II. John Fords Film ,The Searchers’ und die Aufnahme seiner ambivalente Zeichensprache im ,Stand der Dinge’
Diese
nach Kalifornien hinüberdeutenden Zeichen sind nun allerdings
filmgeschichtlich tiefer
fundiert. Sie verweisen nicht bloß auf den aktuellen
Gegenfilm ,Hammett’, vielmehr auf das
Produktionssystem Hollywood, das einmal so außerordentliche
Filme wie den im ,Stand’ mehrfach zitierten Western
,The Searchers’/,Der schwarze Falke’ von John Ford
zugelassen hatte.
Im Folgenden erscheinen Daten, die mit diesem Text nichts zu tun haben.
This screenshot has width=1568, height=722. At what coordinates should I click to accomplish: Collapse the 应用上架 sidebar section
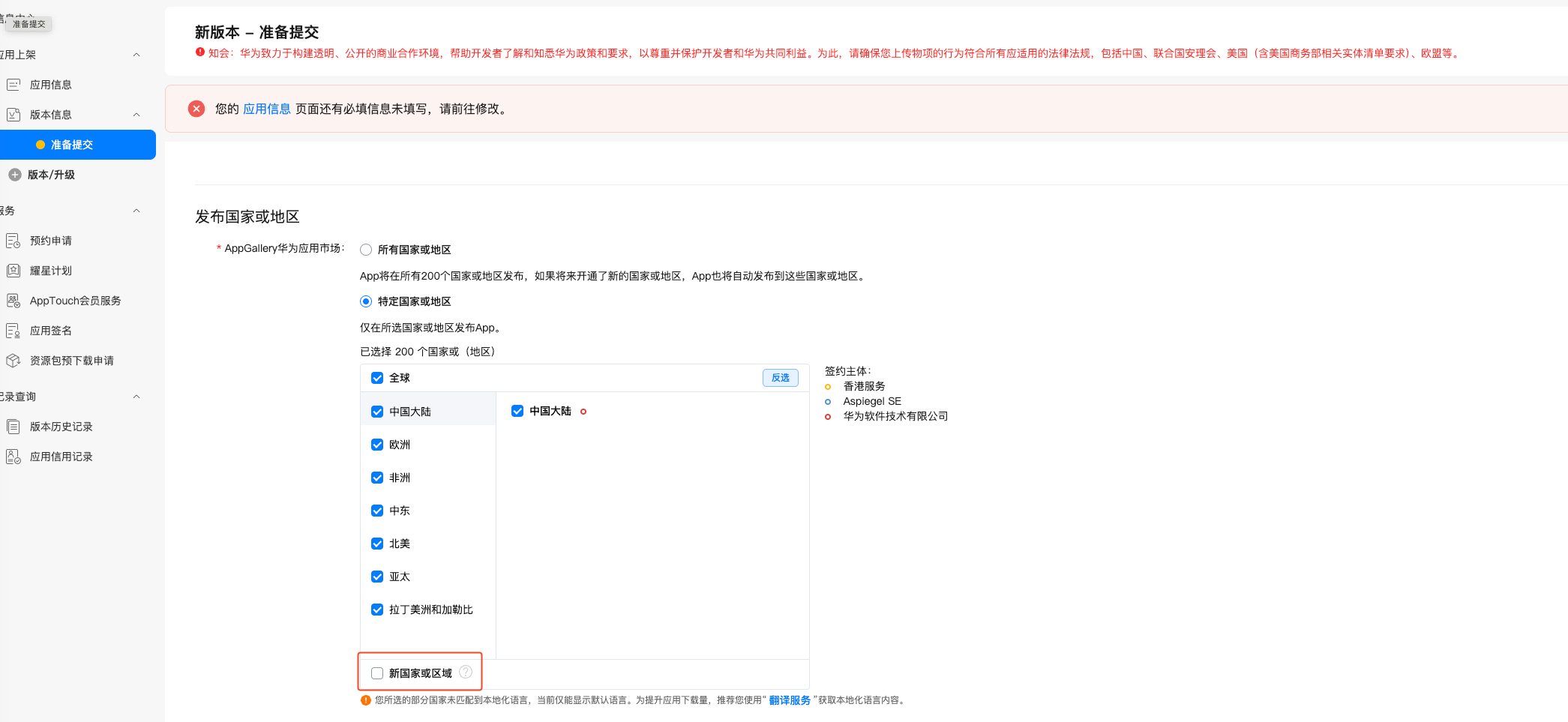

Ein Film, der das Durchhaltevermögen
von Pionieren feiert und auch darin, daß er die Grenzen
der Selbstverteidigung und der Rache
thematisiert, für Wim Wenders wie kaum ein anderer geeignet
war, sich bei seiner „bitteren Aufarbeitung”
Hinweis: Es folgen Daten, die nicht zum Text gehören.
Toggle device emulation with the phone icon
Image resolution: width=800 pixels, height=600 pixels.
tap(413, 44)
von der Fixierung auf das Hollywood um 1980 und von
etwaigen persönlichen Ressentiments zu lösen.
Denn
zum kryptischen Leitmotiv seines Films hat er sich die Klaue in John
Fords ,The Searchers’ erwählt. Schon bei Ford ist sie versteckt
angebracht, als
phantasievoll variierte Vogelklaue des „Falken”
Scar,
die auch
als ein
mehr oder minder feder-,
krallen- oder klippenförmiges Gebilde
erscheint,
sei es in den Zacken von Monument Valley, im Zeltgestänge
oder diffuser in Gestalt der an Scars Lanze
schaukelnd herabhängenden Skalps. Eine
Klaue, die zugleich Ethans haßerfüllte
Gewalttätigkeit bei dieser
Menschenjagd bezeichnet, etwa im Geäst des toten
Baumstammes, an dem er den Indianerhändler
Futterman in den Rücken schießt; und im Geäst des
anderen Stammes, auf den er sich aufstützt, um die Büffel
der Indianer abzuschießen.
Im
‚Stand der Dinge’ wird die Klaue als Leitmotiv vor allem in
Gestalt von Finger-Gesten
aufgeboten,
von Handaufnahmen
sowie
von
schwarz-weißen
Streifenmustern,
die ihrerseits die Verbindung halten mit Wenders’
Parallelfilm ,Hammett’. Die Buchvorlage von
Fords Film wandert im ‚Stand’ mehrmals tröstlich
von einer (auch klauenähnlich photographierten)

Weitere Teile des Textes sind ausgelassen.